NHK大河ドラマ「豊臣兄弟!」。やがて天下を手中に収める藤吉郎(池松壮亮)と小一郎(仲野太賀)の姿を描く物語は、金ヶ崎の退き口(第14回)から姉川の戦いへ(第15回)と、順当に物語が進んでいる。歴史の流れは変わらないので、そこでどう人物を解釈して描くかが、大河ドラマの醍醐味である。

そんな中「また出た!」と思ったのが小豆の袋。信長(小栗旬)の妹・お市(宮﨑あおい)が両端を縛った小豆袋を密書と共に送り「袋の鼠ですよ(逃げ道はありませんよ)」と、浅井長政(中島歩)の裏切りによる危機を知らせた、という逸話である。

兄妹愛と夫婦愛の中で揺れる、お市を描く絶好のエピソードだが、もちろん創作である。

これの出典は『朝倉家記』。これは天正年間に成立した『朝倉始末記』の異本とされるもの。『朝倉始末記』は朝倉氏の興亡を記した軍記物語で、朝倉氏の旧臣によって執筆されたと考えられている。ようは、お市に会ったこともない作者が想像で書いたもの。しかも、この本、朝倉氏の旧臣の視点で描かれているわけで、書いた動機は明らかだ。
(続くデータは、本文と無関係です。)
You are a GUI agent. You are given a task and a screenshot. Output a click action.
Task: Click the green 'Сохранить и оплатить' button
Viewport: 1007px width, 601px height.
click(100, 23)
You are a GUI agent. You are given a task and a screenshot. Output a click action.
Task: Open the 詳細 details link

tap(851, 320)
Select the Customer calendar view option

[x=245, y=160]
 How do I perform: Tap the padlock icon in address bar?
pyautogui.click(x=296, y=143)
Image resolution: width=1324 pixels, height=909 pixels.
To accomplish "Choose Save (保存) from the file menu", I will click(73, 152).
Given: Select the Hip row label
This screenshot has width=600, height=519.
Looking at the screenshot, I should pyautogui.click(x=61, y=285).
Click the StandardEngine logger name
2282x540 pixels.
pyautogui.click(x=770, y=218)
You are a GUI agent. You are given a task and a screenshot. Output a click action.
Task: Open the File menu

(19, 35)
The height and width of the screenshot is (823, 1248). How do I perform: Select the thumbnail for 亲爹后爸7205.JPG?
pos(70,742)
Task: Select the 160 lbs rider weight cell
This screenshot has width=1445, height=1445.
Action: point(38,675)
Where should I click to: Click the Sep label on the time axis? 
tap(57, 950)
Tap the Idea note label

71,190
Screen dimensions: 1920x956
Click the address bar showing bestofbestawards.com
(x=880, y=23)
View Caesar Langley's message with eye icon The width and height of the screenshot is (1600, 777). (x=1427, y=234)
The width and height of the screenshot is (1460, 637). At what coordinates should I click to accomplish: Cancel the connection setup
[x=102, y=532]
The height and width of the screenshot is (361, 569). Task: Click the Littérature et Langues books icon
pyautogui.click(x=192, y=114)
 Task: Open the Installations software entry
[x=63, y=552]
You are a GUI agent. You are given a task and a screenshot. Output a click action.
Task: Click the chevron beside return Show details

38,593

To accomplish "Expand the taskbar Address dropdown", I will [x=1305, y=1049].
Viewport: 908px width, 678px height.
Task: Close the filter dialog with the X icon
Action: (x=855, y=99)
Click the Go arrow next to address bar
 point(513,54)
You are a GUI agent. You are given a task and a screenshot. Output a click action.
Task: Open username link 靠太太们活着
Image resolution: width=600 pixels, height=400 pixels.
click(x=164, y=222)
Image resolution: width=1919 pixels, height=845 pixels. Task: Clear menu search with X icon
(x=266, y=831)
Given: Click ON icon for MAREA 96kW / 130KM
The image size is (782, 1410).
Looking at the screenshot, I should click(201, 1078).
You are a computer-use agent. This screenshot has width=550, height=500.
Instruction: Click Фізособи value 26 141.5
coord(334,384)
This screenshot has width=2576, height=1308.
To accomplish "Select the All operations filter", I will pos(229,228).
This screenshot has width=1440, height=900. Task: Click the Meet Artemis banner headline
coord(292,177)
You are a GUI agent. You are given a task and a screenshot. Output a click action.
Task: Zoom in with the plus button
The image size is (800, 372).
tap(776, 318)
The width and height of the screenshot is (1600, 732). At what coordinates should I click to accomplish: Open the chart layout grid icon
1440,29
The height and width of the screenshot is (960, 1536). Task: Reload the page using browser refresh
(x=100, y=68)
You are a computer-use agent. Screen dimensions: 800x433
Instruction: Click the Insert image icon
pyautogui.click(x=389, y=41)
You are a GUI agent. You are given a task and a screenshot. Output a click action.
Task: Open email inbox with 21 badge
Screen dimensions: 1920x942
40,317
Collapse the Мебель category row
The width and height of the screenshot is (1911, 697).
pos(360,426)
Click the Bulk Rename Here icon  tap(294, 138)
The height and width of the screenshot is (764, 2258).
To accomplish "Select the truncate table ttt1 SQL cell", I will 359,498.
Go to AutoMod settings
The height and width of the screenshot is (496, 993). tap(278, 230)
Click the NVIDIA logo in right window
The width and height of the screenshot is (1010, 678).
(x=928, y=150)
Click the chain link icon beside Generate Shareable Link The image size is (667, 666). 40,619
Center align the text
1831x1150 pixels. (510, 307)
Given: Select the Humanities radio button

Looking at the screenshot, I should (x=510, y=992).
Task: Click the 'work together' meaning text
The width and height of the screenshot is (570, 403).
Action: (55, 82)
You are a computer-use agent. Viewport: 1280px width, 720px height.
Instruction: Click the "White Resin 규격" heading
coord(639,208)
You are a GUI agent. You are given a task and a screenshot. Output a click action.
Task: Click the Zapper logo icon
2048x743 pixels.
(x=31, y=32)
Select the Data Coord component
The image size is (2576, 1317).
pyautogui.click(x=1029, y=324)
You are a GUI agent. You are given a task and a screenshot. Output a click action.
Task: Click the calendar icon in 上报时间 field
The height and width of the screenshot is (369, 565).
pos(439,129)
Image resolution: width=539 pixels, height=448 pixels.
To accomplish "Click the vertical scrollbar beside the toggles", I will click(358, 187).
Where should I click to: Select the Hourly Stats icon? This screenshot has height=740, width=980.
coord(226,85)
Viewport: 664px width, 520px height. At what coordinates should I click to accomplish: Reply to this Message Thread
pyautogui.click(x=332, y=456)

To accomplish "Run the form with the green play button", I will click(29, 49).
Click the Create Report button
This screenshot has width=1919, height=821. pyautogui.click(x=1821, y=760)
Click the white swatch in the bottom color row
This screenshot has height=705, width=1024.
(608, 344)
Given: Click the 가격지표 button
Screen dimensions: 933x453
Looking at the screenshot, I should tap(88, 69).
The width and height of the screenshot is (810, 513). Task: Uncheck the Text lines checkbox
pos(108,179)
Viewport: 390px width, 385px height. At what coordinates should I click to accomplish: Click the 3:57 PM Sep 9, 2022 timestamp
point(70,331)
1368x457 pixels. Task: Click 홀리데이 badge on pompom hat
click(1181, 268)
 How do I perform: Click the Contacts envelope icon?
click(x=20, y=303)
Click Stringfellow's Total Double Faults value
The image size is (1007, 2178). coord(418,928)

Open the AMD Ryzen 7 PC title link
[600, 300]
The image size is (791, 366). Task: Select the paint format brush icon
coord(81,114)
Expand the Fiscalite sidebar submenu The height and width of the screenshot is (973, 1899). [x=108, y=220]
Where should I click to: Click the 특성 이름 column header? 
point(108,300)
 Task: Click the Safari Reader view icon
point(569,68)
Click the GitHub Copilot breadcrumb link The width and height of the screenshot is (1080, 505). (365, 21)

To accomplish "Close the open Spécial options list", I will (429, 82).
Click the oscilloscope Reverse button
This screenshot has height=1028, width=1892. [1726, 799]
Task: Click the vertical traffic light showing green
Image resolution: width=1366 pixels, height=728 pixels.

「信長の妹でさえ、朝倉の味方をしてくれた。それほど我々は正しかった」という、敗者の自己正当化である。現代でいえば、新興企業に買収されて潰された老舗企業の元社員がnoteに書く「あの頃うちの会社は本当に良かった」記事と、構造としてはまったく同じだ。